(Entries on target coordinates)

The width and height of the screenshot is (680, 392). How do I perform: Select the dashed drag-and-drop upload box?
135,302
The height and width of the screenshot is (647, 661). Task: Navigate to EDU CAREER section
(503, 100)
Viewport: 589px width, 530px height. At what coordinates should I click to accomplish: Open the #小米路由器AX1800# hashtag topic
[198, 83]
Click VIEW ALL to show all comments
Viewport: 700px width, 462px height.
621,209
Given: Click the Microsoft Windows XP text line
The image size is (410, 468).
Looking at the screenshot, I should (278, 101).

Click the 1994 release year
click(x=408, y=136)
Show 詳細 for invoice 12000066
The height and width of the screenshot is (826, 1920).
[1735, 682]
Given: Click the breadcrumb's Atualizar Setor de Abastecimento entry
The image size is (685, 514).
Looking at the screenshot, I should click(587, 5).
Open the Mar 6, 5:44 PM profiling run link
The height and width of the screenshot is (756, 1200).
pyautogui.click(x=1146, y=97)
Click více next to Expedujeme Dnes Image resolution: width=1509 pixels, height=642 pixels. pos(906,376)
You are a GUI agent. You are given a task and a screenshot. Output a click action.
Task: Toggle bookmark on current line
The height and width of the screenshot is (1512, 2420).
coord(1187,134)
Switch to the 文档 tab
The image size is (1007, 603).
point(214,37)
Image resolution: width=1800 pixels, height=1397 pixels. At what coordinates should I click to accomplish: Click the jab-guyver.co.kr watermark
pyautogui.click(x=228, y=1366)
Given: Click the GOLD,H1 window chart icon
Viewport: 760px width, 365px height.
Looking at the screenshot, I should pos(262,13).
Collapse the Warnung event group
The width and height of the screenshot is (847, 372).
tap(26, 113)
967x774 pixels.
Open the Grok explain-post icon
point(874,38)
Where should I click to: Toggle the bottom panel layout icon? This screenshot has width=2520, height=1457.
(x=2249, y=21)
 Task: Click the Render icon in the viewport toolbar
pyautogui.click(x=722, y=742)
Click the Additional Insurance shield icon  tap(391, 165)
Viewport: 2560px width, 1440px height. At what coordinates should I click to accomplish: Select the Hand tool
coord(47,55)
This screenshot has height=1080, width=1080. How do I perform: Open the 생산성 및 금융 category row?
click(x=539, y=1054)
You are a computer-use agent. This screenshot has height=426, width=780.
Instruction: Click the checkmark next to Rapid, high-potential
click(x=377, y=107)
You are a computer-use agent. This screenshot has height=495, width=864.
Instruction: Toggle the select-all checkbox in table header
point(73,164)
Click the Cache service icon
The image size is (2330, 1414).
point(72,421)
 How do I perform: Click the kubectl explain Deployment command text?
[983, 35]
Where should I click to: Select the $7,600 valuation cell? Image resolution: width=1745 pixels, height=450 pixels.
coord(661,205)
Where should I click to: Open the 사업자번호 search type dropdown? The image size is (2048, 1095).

WORK REQUIRED >>
Please output as a JSON list of strings, one string per line and blank lines left out, the lines starting with the one containing "Click the Additional" and going on through the end of the entries.

REPLY TO THE TASK >>
[
  "Click the Additional Insurance shield icon  tap(391, 165)",
  "Viewport: 2560px width, 1440px height. At what coordinates should I click to accomplish: Select the Hand tool",
  "coord(47,55)",
  "This screenshot has height=1080, width=1080. How do I perform: Open the 생산성 및 금융 category row?",
  "click(x=539, y=1054)",
  "You are a computer-use agent. This screenshot has height=426, width=780.",
  "Instruction: Click the checkmark next to Rapid, high-potential",
  "click(x=377, y=107)",
  "You are a computer-use agent. This screenshot has height=495, width=864.",
  "Instruction: Toggle the select-all checkbox in table header",
  "point(73,164)",
  "Click the Cache service icon",
  "The image size is (2330, 1414).",
  "point(72,421)",
  " How do I perform: Click the kubectl explain Deployment command text?",
  "[983, 35]",
  "Where should I click to: Select the $7,600 valuation cell? Image resolution: width=1745 pixels, height=450 pixels.",
  "coord(661,205)",
  "Where should I click to: Open the 사업자번호 search type dropdown? The image size is (2048, 1095)."
]